Gasan-dong is a dong (neighborhood) of Geumcheon District, Seoul, South Korea. It is located in the south-western corner of Seoul, and borders Anyang River. Gasan-dong is home to Gasan Digital Complex metro station (line 1 and 7).

==Overview==
Gasan-dong is a neighborhood located in Geumcheon District. Originally, it was part of Garibong-dong. On March 1, 1995, when Geumcheon District was established as a separate administrative district from Guro District, the area was divided between the two districts. The portion that remained under Guro District retained the name Garibong-dong, while the part that became part of Geumcheon District was renamed Gasan-dong.

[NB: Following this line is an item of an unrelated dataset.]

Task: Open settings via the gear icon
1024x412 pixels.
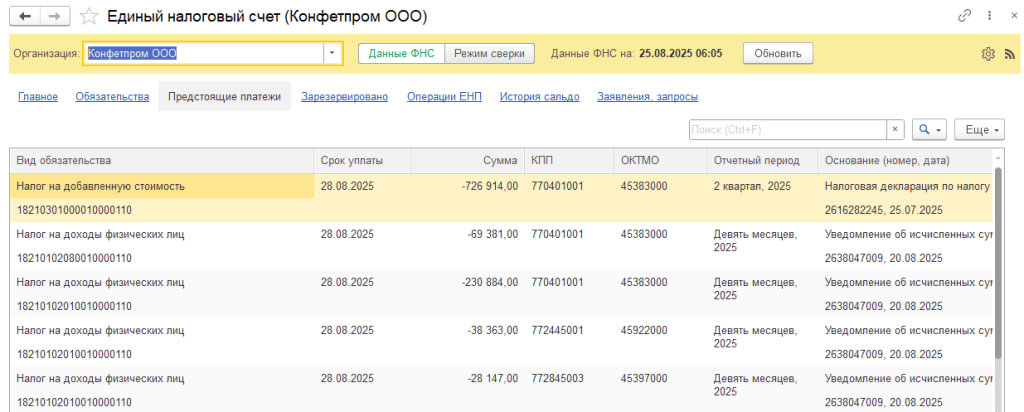Action: [x=988, y=54]
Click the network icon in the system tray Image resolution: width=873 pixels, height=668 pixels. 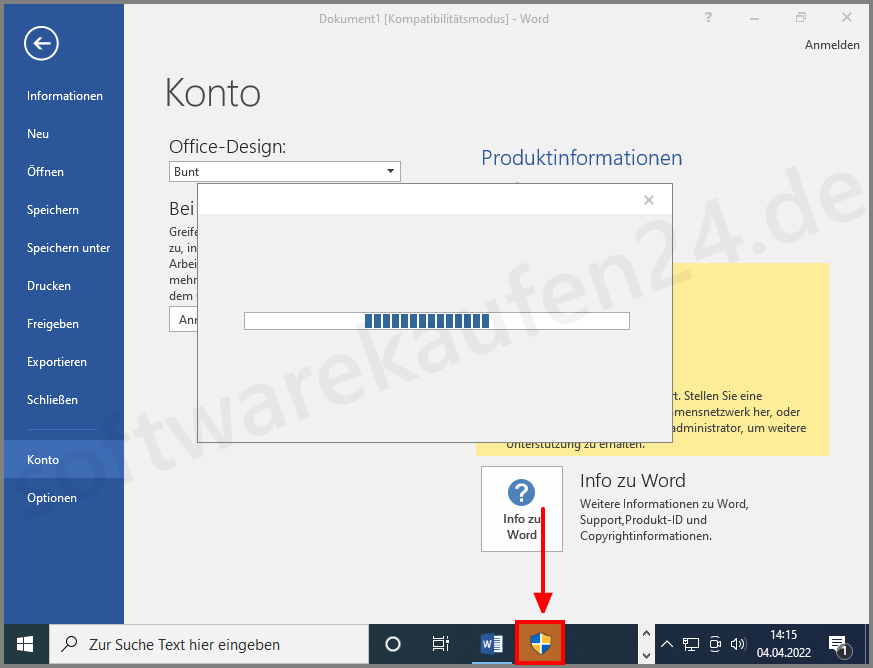[691, 643]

The name "Gasan-dong" was created by combining characters from two former villages: "Ga" (가, 嘉) from Garibong-ri and "San" (산, 山) from Doksan-ri. These areas, originally part of Siheung County (Dong-myeon), were incorporated into Yeongdeungpo District of Seoul on January 1, 1963. Initially placed under the jurisdiction of the Gwanak Branch Office, the merged administrative unit was given the name "Gasan-dong."

However, under a jurisdictional reorganization on May 18, 1970, the name "Gasan-dong" was changed to "Garibong-dong," with Garibong-dong and Doksan-dong designated as legal dong (neighborhood units). Further administrative adjustments on October 1, 1975, officially separated Garibong-dong and Doksan-dong into distinct legal and administrative units. When Geumcheon District was established in 1995, the area formerly known as Gasan-dong (from 1963 to 1970) was reinstated under that name, reflecting its historical roots.